Updated: Nov 12
“Imagine …Chinatown played out against the bomb sites and grimy alleys of a freezing 1947 London.”
So said a reviewer of Shamus Dust recently. It’s a startling invitation, and it gave me food for thought. The comparison, after all, is with a film nearly fifty years old, and one of my personal favorites; a dark (even though sun-bleached) re-telling of the California Water Wars, from a terrific (and Academy-winning) screenplay by Robert Towne. Set as it is in late-1930s Los Angeles, what could be further from Shamus Dust, set in war-scarred London at Christmastime a decade later, in the worst winter in memory? And yet they do have things in common, both in the anatomy of the two stories and in the way they’re told.
As big as Chinatown’s background story is - the City of Los Angeles’ raw grab for the water rights of the entire Owens Valley - Robert Towne unfolds it through writing an intimate noir mystery. And while there’s no narrator’s voice over, we follow every twist through the eyes of Jake Gittes (Jack Nicholson, marvellous), the private detective who’s there in every scene. Jake may be a sideshow, the hired gumshoe pulled obliquely into events way beyond his pay grade, but his curiosity and persistence are what lead us through the maze. Each of those elements - the noir mood, the private-eye as narrator, the big story told on an intimate scale - is also there in Shamus Dust.
As for the two stories themselves, they’re as different as their settings. Shamus Dust plays out in the square mile of high finance called The City - London’s Wall Street - in the early years of Cold War. Hundreds of its acres, some of the most valuable on the planet, are still rubble after wartime bombing. City fortunes are being staked on their reconstruction. But if that all sounds a long way from California, the two stories have other things in common too. For one thing, both are shifted in time: those Water Wars were fought more than thirty years before Chinatown is set, just as the events that spark Shamus Dust in fact happened some years later. For another, they’re each driven by greed and the sense of impunity of the very powerful. Both are stories of deviant wealth and civic corruption at the highest level. Both involve criminal sexuality. Both descend into routine murder for the cover-up.

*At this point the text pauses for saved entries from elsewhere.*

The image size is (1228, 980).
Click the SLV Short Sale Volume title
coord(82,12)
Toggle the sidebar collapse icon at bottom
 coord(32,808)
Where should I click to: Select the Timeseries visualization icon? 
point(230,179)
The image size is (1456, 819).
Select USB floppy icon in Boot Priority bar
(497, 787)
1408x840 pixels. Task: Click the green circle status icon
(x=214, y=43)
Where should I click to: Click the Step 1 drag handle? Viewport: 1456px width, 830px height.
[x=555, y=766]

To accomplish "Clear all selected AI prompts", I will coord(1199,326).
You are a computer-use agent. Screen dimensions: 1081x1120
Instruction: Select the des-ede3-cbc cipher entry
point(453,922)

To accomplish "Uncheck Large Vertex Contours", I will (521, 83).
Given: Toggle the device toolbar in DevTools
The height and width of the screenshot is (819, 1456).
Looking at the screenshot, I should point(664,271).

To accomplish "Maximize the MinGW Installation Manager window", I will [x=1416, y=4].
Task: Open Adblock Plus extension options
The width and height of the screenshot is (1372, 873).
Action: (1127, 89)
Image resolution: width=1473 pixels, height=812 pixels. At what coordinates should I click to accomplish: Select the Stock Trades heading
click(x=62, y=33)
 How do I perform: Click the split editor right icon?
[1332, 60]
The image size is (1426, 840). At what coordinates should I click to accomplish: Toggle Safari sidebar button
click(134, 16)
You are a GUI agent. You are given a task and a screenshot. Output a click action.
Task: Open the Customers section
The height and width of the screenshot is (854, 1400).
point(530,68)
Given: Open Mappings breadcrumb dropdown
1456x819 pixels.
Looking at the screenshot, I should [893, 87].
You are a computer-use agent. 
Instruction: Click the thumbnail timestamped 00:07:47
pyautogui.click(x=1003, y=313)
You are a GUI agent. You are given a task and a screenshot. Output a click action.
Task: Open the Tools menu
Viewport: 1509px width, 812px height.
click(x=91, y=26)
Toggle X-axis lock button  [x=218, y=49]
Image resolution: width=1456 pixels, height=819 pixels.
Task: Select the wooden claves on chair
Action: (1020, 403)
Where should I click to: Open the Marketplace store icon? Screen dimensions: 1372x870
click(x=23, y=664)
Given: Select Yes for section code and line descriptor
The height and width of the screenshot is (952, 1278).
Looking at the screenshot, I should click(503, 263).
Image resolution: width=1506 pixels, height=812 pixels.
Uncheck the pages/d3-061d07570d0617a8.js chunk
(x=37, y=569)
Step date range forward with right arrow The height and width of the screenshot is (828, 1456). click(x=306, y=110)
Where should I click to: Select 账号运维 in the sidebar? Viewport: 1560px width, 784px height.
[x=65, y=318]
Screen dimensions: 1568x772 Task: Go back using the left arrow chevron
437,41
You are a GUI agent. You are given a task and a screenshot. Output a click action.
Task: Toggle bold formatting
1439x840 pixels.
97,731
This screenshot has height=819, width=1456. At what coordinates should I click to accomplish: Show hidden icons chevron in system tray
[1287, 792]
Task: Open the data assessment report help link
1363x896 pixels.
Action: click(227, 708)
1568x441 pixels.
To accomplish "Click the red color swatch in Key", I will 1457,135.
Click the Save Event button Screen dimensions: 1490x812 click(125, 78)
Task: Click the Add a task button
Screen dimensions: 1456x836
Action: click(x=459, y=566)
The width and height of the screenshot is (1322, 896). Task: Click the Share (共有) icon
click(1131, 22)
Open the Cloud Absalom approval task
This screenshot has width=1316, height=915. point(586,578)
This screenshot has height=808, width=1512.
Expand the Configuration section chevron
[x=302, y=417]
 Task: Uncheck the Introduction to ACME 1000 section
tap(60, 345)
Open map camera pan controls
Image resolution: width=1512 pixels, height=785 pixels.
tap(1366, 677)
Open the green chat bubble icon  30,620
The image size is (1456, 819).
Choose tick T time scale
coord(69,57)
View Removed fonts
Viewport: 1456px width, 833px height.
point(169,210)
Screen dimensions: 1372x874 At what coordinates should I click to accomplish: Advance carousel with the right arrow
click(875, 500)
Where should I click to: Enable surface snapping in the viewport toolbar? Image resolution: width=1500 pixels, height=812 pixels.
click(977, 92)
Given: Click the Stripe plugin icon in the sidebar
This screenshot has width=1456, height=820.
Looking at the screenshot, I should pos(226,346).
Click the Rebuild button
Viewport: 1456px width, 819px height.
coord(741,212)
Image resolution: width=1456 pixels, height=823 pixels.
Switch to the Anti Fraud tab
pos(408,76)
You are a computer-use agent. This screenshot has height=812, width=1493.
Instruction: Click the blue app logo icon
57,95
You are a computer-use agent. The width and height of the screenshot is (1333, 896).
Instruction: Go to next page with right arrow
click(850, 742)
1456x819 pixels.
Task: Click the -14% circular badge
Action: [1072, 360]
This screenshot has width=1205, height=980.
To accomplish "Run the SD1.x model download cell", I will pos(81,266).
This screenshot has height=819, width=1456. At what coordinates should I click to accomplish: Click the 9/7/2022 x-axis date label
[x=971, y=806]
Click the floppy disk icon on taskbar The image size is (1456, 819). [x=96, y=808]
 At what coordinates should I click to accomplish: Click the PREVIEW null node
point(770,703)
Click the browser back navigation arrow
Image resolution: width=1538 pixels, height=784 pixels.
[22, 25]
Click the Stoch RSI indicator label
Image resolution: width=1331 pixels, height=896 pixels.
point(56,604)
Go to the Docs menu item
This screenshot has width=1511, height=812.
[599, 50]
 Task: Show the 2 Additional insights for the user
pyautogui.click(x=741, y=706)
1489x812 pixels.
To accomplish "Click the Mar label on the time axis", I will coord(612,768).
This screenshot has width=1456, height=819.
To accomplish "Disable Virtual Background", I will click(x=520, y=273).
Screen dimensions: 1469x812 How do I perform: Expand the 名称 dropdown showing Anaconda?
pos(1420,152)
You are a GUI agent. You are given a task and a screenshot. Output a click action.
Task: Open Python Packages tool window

Let’s not forget either that there’s a disconcerting, perplexing woman at the heart of both stories. Or that the private detective never quite gets ahead of her, first to last. Even their climates - sun-glare in Los Angeles, snow-blur in London - color both the film and the book. So my Shamus Dust reviewer has a point about the parallels. I’m also happy to report that he ends: Brilliant writing, compassion and a biting sense of humour. Which sounds like Chinatown too, doesn’t it?